## Given data
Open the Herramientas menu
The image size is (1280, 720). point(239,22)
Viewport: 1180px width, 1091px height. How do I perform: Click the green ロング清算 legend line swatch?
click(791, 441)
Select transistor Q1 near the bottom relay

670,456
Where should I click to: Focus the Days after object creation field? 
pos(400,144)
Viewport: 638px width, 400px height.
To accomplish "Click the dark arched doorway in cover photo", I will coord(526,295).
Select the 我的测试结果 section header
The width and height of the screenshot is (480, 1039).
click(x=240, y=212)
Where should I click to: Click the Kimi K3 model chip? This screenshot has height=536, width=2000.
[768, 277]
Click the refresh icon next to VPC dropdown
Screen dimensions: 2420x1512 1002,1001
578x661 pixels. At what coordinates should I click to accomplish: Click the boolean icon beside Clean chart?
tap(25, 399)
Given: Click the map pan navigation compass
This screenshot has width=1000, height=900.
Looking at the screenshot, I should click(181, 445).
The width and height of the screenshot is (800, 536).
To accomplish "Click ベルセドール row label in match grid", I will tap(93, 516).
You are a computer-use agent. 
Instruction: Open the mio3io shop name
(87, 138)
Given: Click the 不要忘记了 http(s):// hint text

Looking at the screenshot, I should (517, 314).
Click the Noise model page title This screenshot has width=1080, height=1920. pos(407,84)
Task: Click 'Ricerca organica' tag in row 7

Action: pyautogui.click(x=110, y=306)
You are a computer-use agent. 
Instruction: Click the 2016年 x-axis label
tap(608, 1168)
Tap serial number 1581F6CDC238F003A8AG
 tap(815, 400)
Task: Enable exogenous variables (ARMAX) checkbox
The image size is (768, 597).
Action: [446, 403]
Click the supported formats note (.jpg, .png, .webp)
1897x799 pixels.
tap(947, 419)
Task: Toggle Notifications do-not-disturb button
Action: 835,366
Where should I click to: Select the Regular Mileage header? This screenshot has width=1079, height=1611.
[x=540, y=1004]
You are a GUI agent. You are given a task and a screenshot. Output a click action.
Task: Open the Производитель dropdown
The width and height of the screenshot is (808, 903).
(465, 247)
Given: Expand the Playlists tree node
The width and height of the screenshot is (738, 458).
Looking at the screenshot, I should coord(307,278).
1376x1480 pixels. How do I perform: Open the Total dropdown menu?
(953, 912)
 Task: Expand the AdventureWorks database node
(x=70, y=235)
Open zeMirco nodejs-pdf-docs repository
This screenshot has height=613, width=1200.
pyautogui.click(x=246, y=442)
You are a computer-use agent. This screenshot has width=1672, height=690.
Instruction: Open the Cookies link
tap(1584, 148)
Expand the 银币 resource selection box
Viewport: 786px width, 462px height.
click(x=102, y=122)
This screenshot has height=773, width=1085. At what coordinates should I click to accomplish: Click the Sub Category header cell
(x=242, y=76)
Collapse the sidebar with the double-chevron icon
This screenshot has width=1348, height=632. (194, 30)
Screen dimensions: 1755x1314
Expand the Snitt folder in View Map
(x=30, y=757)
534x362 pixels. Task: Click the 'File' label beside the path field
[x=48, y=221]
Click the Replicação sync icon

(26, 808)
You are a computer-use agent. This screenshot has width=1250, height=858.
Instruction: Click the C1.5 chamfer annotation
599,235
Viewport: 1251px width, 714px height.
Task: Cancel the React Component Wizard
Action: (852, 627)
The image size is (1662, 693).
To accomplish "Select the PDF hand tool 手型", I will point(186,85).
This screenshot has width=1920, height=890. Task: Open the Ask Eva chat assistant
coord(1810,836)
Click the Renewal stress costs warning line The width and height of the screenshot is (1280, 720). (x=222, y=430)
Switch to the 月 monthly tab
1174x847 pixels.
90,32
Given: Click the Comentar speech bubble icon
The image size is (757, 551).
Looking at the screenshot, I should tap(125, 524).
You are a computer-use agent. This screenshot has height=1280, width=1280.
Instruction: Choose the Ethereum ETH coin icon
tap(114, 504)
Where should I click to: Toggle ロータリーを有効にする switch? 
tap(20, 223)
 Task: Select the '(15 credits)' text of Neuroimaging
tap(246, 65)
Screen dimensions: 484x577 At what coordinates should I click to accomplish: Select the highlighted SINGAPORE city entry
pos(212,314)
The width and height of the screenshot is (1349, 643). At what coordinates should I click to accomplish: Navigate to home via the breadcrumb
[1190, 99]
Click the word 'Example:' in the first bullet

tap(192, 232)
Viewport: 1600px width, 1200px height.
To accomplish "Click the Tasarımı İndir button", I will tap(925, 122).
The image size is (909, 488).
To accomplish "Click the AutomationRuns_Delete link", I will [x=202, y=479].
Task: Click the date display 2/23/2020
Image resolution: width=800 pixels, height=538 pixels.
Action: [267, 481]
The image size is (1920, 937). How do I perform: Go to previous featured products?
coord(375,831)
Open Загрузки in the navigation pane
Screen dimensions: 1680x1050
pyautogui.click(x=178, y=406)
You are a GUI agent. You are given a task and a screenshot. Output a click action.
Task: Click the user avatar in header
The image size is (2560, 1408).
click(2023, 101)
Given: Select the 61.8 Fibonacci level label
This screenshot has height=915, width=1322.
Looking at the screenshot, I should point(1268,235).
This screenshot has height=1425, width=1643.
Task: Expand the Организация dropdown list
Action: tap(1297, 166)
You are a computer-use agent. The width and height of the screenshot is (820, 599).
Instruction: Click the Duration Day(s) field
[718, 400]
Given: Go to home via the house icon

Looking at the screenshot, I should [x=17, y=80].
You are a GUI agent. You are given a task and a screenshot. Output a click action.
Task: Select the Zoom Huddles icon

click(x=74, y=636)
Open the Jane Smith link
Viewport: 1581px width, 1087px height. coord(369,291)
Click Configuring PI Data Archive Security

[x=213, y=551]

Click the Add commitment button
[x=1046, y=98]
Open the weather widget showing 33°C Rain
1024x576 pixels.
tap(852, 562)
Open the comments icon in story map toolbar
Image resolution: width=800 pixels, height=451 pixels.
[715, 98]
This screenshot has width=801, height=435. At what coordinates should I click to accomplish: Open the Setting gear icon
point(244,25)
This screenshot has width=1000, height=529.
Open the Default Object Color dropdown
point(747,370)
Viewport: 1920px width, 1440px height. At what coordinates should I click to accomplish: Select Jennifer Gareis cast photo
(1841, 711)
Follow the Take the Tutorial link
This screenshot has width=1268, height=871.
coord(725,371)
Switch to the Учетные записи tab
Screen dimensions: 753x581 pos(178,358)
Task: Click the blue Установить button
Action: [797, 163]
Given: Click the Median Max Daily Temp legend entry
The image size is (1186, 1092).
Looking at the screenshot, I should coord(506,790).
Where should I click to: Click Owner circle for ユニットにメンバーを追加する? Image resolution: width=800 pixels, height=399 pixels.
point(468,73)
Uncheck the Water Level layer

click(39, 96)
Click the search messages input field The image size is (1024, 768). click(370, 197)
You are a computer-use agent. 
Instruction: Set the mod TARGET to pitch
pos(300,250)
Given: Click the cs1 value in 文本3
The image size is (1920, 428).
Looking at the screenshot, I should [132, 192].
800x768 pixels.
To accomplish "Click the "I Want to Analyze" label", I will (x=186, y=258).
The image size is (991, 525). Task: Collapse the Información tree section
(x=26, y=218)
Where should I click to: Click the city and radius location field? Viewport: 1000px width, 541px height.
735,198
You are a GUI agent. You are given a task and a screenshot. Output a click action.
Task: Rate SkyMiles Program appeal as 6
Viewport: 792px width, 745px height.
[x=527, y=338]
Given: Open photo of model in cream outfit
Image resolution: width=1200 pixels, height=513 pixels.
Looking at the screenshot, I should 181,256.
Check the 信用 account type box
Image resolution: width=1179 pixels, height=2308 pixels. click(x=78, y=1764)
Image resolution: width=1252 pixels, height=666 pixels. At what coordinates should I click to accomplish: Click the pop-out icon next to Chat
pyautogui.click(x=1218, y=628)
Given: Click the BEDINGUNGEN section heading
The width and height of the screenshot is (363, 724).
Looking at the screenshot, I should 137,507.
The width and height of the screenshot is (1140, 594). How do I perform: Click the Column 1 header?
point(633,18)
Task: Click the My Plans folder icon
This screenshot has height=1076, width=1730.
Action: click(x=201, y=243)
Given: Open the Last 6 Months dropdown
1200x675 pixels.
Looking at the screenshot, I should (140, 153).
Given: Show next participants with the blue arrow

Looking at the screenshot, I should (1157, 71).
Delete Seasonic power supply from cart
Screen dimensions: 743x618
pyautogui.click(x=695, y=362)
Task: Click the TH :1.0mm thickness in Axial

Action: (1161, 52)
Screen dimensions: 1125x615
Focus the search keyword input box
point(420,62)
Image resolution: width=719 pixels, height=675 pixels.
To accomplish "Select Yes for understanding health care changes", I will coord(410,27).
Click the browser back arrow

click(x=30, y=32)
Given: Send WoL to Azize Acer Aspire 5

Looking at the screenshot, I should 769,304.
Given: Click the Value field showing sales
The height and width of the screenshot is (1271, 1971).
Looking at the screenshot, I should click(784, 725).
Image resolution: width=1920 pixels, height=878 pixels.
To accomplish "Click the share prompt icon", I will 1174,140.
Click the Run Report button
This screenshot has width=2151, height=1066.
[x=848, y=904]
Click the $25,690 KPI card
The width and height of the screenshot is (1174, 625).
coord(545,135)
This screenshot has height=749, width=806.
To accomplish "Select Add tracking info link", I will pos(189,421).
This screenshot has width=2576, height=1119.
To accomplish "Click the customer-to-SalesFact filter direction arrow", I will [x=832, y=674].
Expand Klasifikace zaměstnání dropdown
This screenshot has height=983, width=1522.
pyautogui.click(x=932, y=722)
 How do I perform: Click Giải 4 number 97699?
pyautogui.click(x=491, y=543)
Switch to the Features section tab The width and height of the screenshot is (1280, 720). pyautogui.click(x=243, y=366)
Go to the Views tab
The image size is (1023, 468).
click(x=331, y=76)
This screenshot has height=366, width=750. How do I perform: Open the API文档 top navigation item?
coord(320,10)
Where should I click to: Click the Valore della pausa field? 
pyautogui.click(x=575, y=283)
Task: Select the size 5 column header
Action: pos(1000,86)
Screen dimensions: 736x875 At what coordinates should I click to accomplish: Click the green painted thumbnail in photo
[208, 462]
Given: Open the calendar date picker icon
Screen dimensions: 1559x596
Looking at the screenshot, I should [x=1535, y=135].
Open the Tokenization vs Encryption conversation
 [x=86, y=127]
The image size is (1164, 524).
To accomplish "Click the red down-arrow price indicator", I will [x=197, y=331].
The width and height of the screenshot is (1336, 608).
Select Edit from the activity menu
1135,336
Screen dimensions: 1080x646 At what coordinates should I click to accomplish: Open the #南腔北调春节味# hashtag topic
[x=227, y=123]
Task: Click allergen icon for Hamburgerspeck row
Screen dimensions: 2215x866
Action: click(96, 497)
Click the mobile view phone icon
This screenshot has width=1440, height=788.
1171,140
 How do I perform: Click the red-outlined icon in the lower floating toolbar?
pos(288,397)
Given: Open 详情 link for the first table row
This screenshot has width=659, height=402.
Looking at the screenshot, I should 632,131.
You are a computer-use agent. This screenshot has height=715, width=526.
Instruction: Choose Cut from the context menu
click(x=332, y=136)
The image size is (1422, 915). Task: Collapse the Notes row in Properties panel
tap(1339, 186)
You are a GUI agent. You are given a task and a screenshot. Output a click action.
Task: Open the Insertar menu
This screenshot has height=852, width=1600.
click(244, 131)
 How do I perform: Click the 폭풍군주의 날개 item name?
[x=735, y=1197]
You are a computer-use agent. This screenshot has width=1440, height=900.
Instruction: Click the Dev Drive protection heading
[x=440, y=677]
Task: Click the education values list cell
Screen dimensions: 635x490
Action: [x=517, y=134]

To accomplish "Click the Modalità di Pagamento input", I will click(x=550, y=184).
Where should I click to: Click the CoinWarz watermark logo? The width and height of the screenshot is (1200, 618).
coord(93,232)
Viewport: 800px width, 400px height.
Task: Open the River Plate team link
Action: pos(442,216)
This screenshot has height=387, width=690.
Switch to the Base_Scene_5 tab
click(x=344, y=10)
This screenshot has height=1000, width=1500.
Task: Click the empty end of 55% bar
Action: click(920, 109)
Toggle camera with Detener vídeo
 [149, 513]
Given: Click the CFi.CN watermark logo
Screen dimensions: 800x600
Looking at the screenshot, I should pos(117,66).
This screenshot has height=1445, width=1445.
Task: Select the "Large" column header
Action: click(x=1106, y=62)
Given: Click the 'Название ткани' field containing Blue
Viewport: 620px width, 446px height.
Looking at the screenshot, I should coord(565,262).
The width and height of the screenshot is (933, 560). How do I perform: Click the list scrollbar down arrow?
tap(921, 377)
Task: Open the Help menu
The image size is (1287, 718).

## Assignment
Write out exactly the lines above between the line with "Follow the Take the Tutorial link" and the line with "Given: Open photo of model in cream outfit", inclusive, and nothing beyond them.

## Result for this task
Follow the Take the Tutorial link
This screenshot has width=1268, height=871.
coord(725,371)
Switch to the Учетные записи tab
Screen dimensions: 753x581 pos(178,358)
Task: Click the blue Установить button
Action: [797, 163]
Given: Click the Median Max Daily Temp legend entry
The image size is (1186, 1092).
Looking at the screenshot, I should coord(506,790).
Where should I click to: Click Owner circle for ユニットにメンバーを追加する? Image resolution: width=800 pixels, height=399 pixels.
point(468,73)
Uncheck the Water Level layer

click(39, 96)
Click the search messages input field The image size is (1024, 768). click(370, 197)
You are a computer-use agent. 
Instruction: Set the mod TARGET to pitch
pos(300,250)
Given: Click the cs1 value in 文本3
The image size is (1920, 428).
Looking at the screenshot, I should [132, 192].
800x768 pixels.
To accomplish "Click the "I Want to Analyze" label", I will (x=186, y=258).
The image size is (991, 525). Task: Collapse the Información tree section
(x=26, y=218)
Where should I click to: Click the city and radius location field? Viewport: 1000px width, 541px height.
735,198
You are a GUI agent. You are given a task and a screenshot. Output a click action.
Task: Rate SkyMiles Program appeal as 6
Viewport: 792px width, 745px height.
[x=527, y=338]
Given: Open photo of model in cream outfit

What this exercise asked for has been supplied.